In der Begründung des Bescheides wird unter Hinweis auf die Begründung des erstinstanzlichen Bescheides ausgeführt, daß die Selbstbewirtschaftung eines Grundstückes ein maßgebliches Kriterium bei der Beurteilung sei, ob ein Rechtsgeschäft den Erfordernissen des §4 Abs1 Oö. GVG 1975 entspreche. Da eine Selbstbewirtschaftung aus den angeführten Gründen, aber auch deswegen, weil dem Bf. als Käufer alle übrigen Voraussetzungen für eine derartige Tätigkeit fehlten, nicht erwartet werden könne, entspreche das Rechtsgeschäft nicht den in §4 Abs1 Oö. GVG 1975 geschützten öffentlichen Interessen, sodaß die Bezirksgrundverkehrskommission dem Rechtsgeschäft zutreffend die Genehmigung versagt habe.
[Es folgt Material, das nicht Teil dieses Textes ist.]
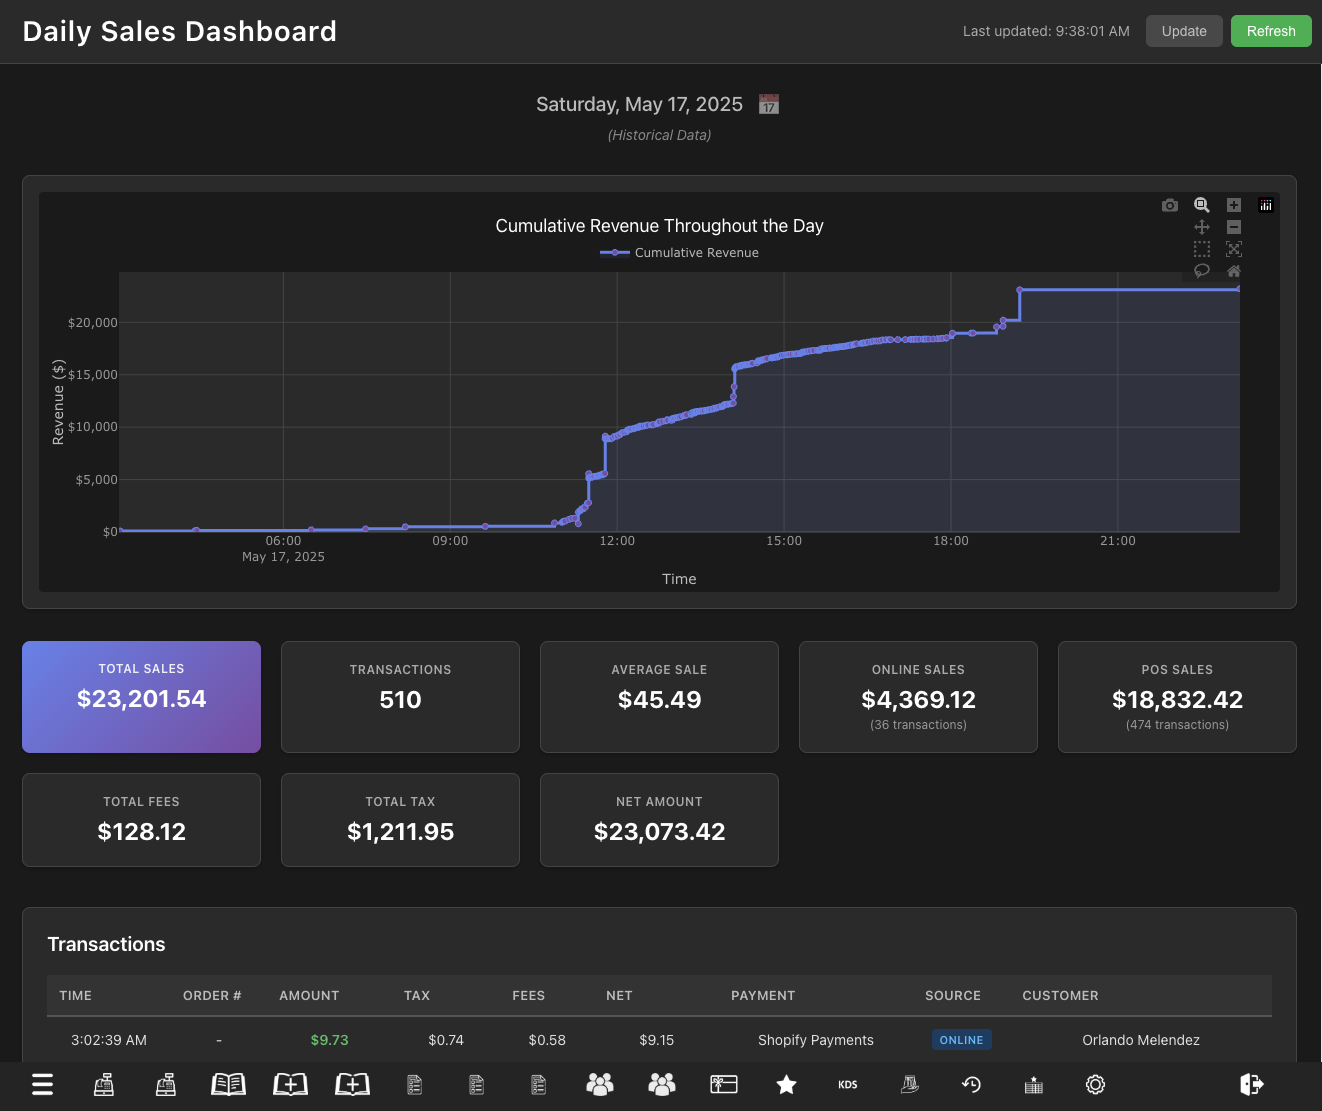The image size is (1322, 1111).
Task: Open the KDS screen from the bottom toolbar
Action: point(847,1084)
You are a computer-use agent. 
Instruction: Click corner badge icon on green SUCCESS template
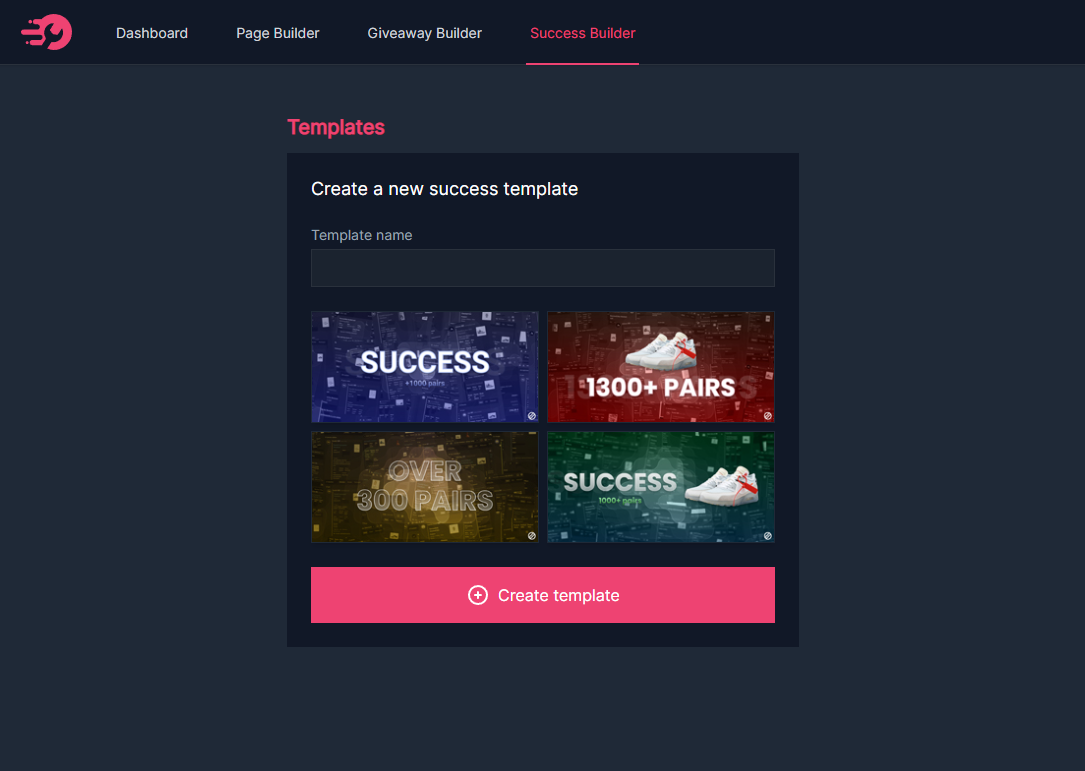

3. Gegen den Bescheid der Landesgrundverkehrskommission vom 13. Juni 1984 richtet sich die unter Berufung auf Art144 B-VG erhobene Beschwerde. Der Bf. behauptet, durch den angefochtenen Bescheid in den verfassungsgesetzlich gewährleisteten Rechten auf Unversehrtheit des Eigentums (Art5 StGG), auf ein Verfahren vor dem gesetzlichen Richter (Art83 B-VG), auf Gleichheit aller Staatsbürger vor dem Gesetz (Art2 StGG) sowie auf Freiheit des Liegenschaftserwerbes (Art6 StGG) verletzt worden zu sein. Es wird die kostenpflichtige Aufhebung des angefochtenen Bescheides beantragt.

II. Der VfGH hat erwogen:

1. Die bel. Beh. hat die Versagung der grundverkehrsbehördlichen Genehmigung in erster Linie auf §4 Abs1 Oö. GVG 1975 gestützt. Nach dieser Bestimmung müssen Rechtsgeschäfte den öffentlichen Interessen an der Schaffung und Erhaltung land- oder forstwirtschaftlicher Nutzflächen und an der Erhaltung und Stärkung eines leistungsfähigen Bauernstandes oder an der Erhaltung und Schaffung eines wirtschaftlich gesunden, mittleren und kleinen landwirtschaftlichen Grundbesitzes entsprechen.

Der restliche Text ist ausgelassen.